Now, all you have to do is to set the value of Z to 0 and 1, respectively, in your model.
For Group 1, setting Z to 0 yields the following model equation:
$Y_t = β_0 + β_1T + β_2X_t + β_3TX_t$.
For Group 2, setting Z to 1 yields the following model equation (after rearranging the terms):
$Y_t = (β_0 + β_4) + (β_1 + β_5)T + (β_2 +β_6)X_t + (β_3 + β_7)TX_t$.
In the above, $β_0$ and $β_0 + β_4$ represent starting levels of the outcome variable $Y$ in Group 1 and Group 2, respectively.
$β_1$ is the slope, or trajectory of the outcome variable $Y$ in Group 1 until the introduction of the intervention. On the other hand, $β_1 + β_5$ is the slope, or trajectory of the outcome variable $Y$ in Group 2 until the introduction of the intervention.

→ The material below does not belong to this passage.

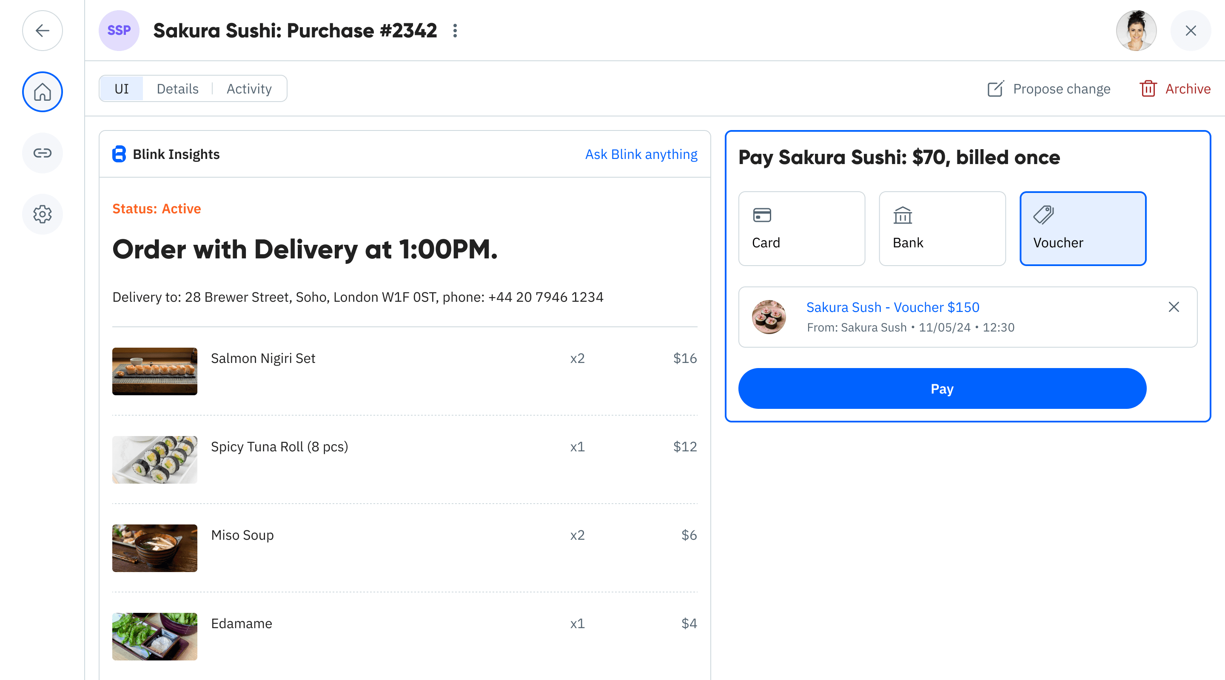Click the Blink Insights logo icon
The width and height of the screenshot is (1225, 680).
pyautogui.click(x=119, y=154)

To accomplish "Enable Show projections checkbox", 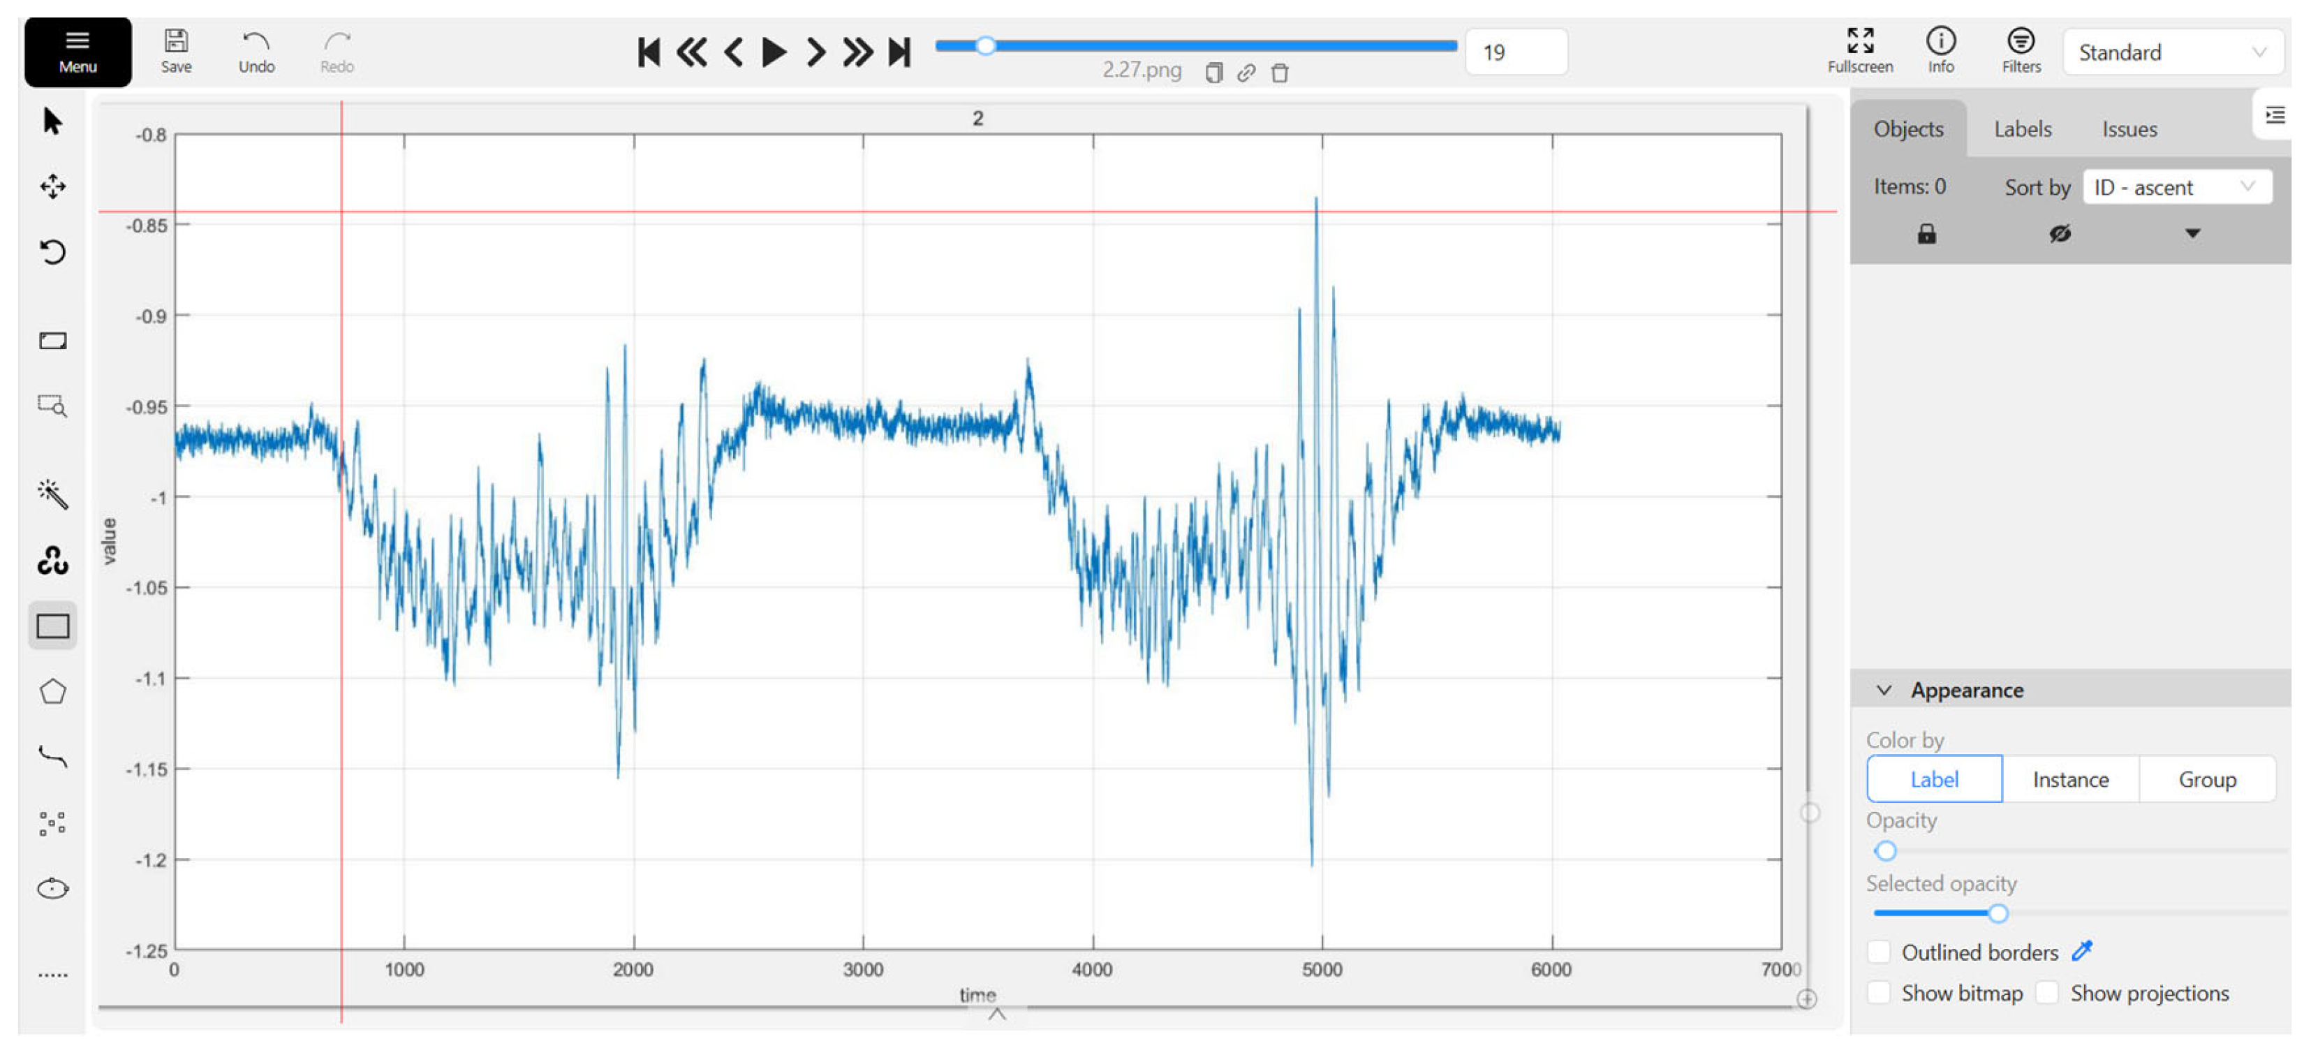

$β_2$ represents the starting level of the outcome variable $Y$ in Group 1 at the time of introduction of the intervention and indicates whether there was a change in the level of the outcome variable $Y$ in that group immediately following the introduction of the intervention. In contrast, $β_2 + β_6$ denotes the starting level of the outcome variable $Y$ in Group 2 at the time of introduction of the intervention.
Finally, $β_3$ represents the change in slope or trajectory of the outcome variable $Y$ in Group 1 after the introduction of the intervention until the end of the study, while $β_3 + β_7$ represents the change in slope or trajectory of the outcome variable $Y$ in Group 2 after the introduction of the intervention until the end of the study.
Addendum:
Let $b_0$, $b_2$, $b_3$, $b_4$, $b_5$, $b_6$ and $b_7$ be the estimated values of the parameters corresponding to your model.

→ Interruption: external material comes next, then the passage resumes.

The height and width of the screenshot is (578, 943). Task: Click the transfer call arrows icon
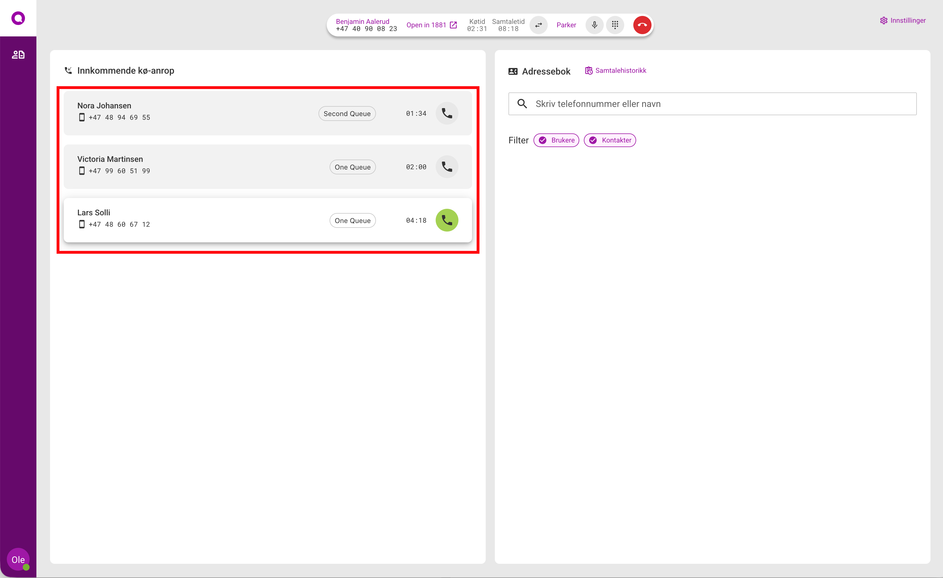click(538, 25)
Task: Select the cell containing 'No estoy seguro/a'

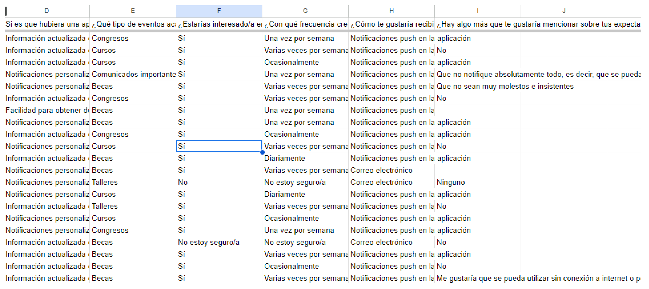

The estimated standard errors for $b_0$, $b_1$, $b_2$ and $b_3$ (which refer to Group 1) should be reported directly in the model summary produced by your software.
For Group_2, estimated standard errors can be derived from the estimated variance-covariance matrix $V$ of $b_0$, $b_2$, $b_3$, $b_4$, $b_5$, $b_6$ and $b_7$. The $V$ matrix should be an 8x8 matrix. On its main diagonal, $V$ will contain the estimated variances of $b_0$, $b_1$, $b_2$, $b_3$, $b_4$, $b_5$, $b_6$ and $b_7$. Off the main diagonal, $V$ will contain the estimated covariances between pairs of these items.
To compute the standard error of $b_0 + b_4$ (i.e., the intercept for Group 2), for example, recall that:
$Var(b_0 + b_4) = Var(b_0) + Var(b_4) + 2Cov(b_0, b_4)$
Estimated values of the variances and covariance on the right-hand side of the above formula can be extracted from the $V$ matrix and plugged into the formula. Taking the square root of the resulting estimated value of $Var(b_0 + b_4)$ will yield the estimated standard error of $b_0 + b_4$.